I didn’t know what day I was going to be admitted to rehab, however it transpired that I was drinking the night before, probably 25-30 standard drinks, then I had some Seroquel in the morning so I could sleep it off during the day.

Then mum came home and told me to pack my bags, that I was going to Hader that day. My body was so blocked up and dehydrated I couldn’t even do a good UDS (urine drug screen) for a week and a half.

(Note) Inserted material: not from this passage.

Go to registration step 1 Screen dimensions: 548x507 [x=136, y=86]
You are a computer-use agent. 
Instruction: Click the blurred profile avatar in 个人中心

They had me on a drug reduction, but that didn’t do too much because I was a heavy benzo user as well. Otherwise, the rest of my body felt wonderful for withdrawing.

I was completely desperate. I was so happy to go to rehab.

It took me a bit to settle in which surprised me, given that I’ve been to two rehabs already.

However, on feeling more settled, I began to feel welcomed.

The biggest difference was that I was now part of a therapeutic community rather than just being another number at residential rehab.

Psych ed taught me the value of community and the fellowship in rehab taught me how to make connections with others, how to communicate and how we were going to be able to use these skills once back in the real world.

Finally, I in was also in an environment where I felt safe. It was so much safer than what I’d been exposed to previously. There was no drug use, no illicit substances. This helped me feel safe.

I learned tools to deal with challenges to my safety and stability which will happen, regardless, in the real world.

It was awesome not having a phone and the staff were completely and utterly supportive. I tried to get as much as I could out of the staff as they all have lived experience and are completely relatable. Mark, Robyn and Maria were particularly helpful to me. They were paramount to my recovery.

Even though the first couple of weeks were hazy, I feel like the switch was flipped when I went to my first meeting in Cooroy. Even though I’ve been in and out of meeting rooms, at this particular meeting I thought, “I’m going to do it. I’m going to do ninety meetings in ninety days”.

I started to look forward to doing a meeting every single day. From that first meeting I knew that “shit was changing.. right now”. I didn’t feel like “a body in the room” anymore. I wasn’t just “talking the talk”, I was now actively engaged and involved.

Since I have left rehab, I have moved back home with my parents. I am participating in the intensive outpatient program. I’m looking to extend that period out for another month. My priority is getting to a meeting, finding a home group and placing my recovery first.

My family are supporting me as well by attending Al Anon. They’re getting more understanding about addiction as a disease and discovering things about me that they just never knew. They have been very supportive.

Despite all the world uncertainty, one thing is for certain, my recovery comes first.

I cannot thank the Hader Clinic Queensland enough for saving my life.